### TASK BRIEF
With images excluded, write out each entry below exactly as given.

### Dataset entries
◇ ◇ ◇ ◇ ◇

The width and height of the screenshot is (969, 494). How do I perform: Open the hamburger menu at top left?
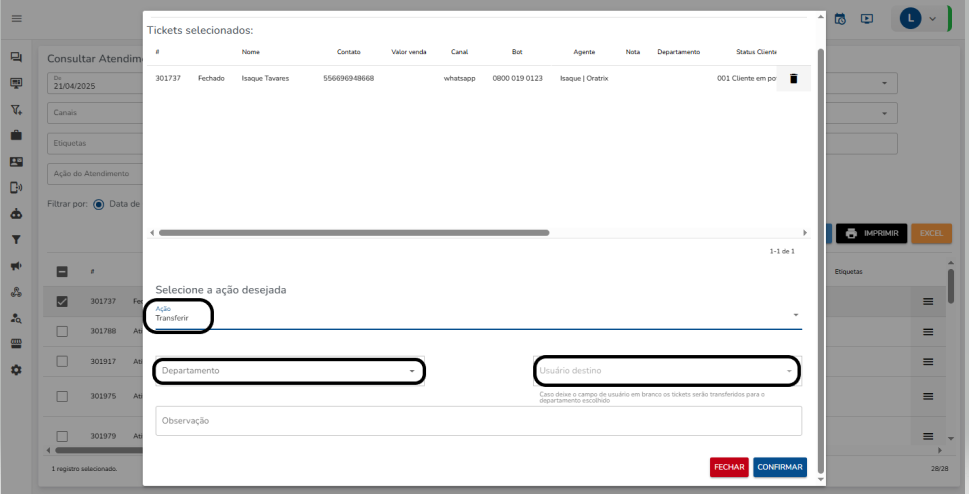click(16, 19)
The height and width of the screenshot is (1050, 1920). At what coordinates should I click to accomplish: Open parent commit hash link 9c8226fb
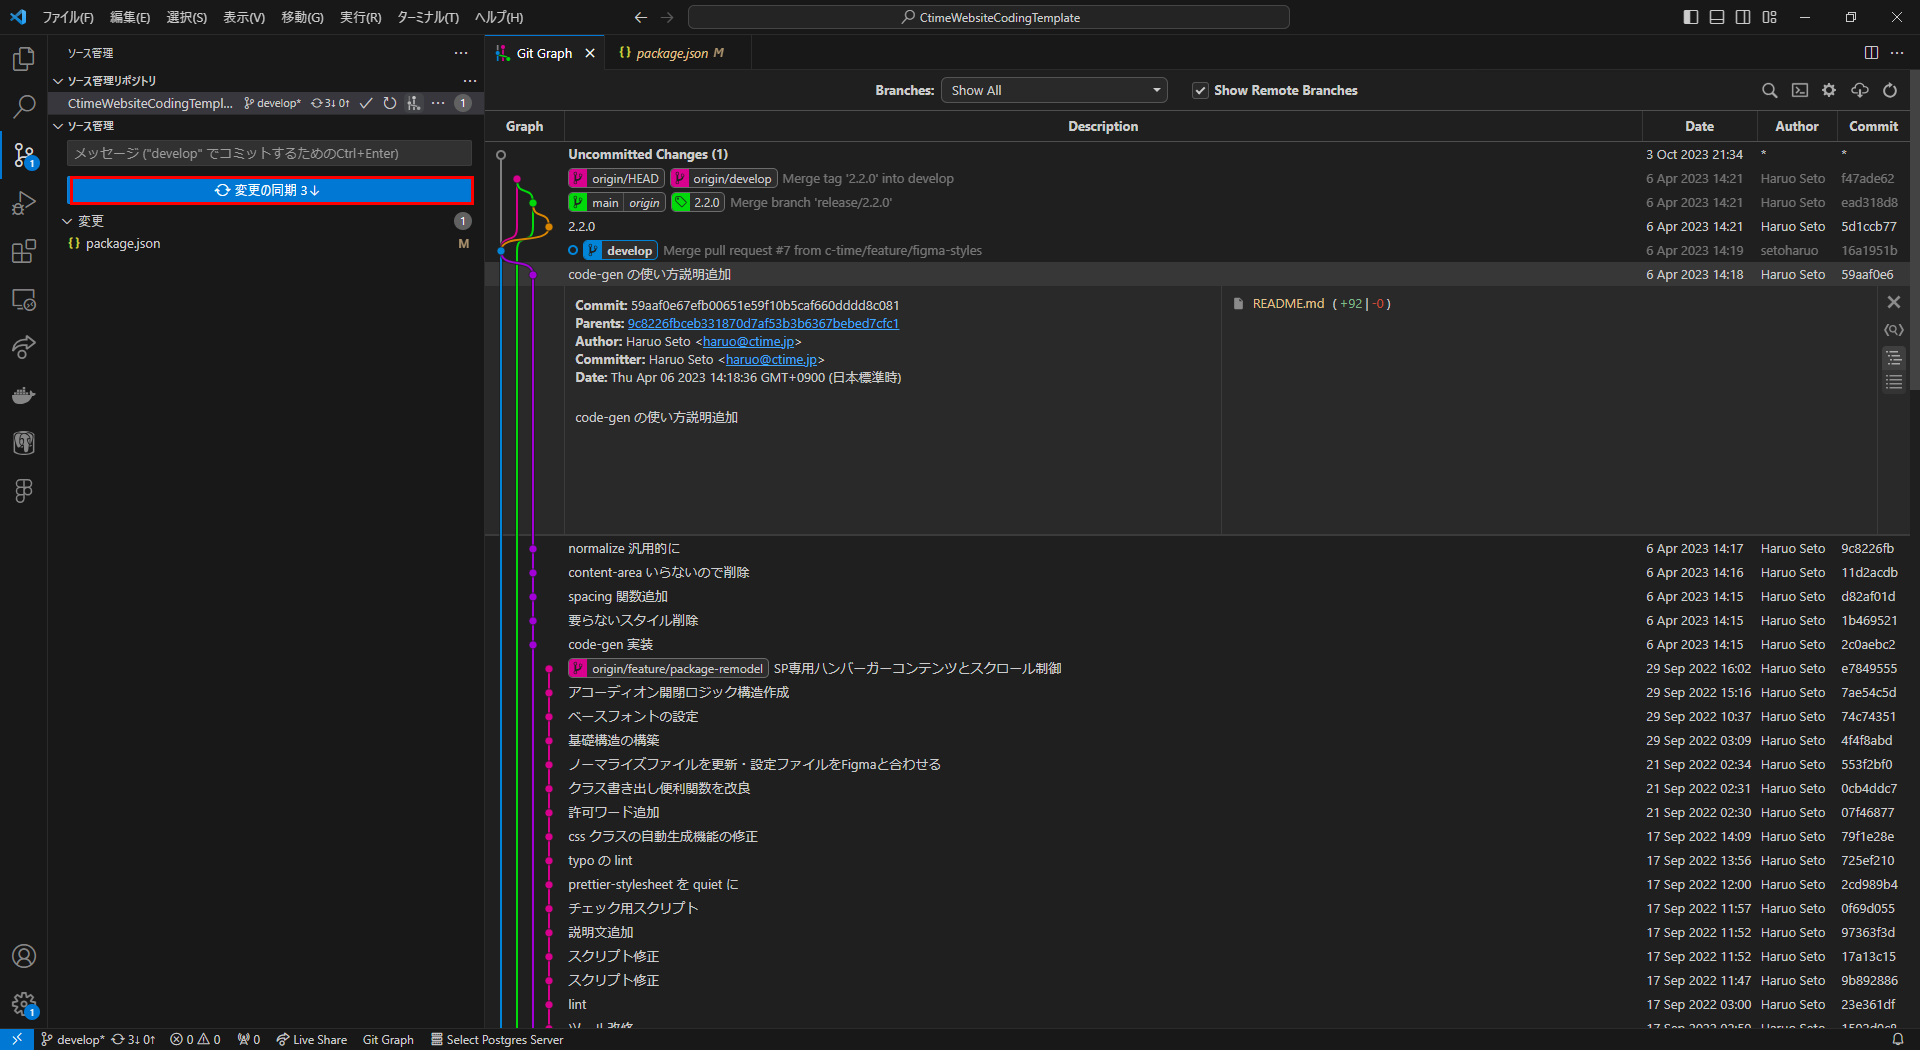pyautogui.click(x=763, y=323)
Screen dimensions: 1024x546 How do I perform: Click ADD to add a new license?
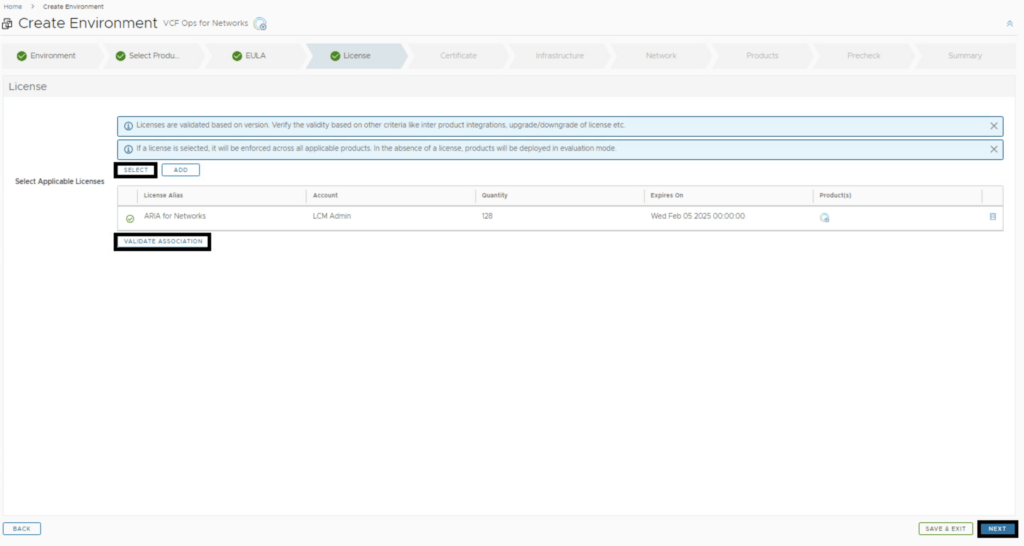tap(180, 170)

◇ ◇ ◇ ◇ ◇

### TASK SOLUTION
The width and height of the screenshot is (969, 494). How do I perform: Open the hamburger menu at top left?
click(16, 19)
The height and width of the screenshot is (1050, 1920). At what coordinates should I click to accomplish: Open parent commit hash link 9c8226fb
pyautogui.click(x=763, y=323)
Screen dimensions: 1024x546 How do I perform: Click ADD to add a new license?
tap(180, 170)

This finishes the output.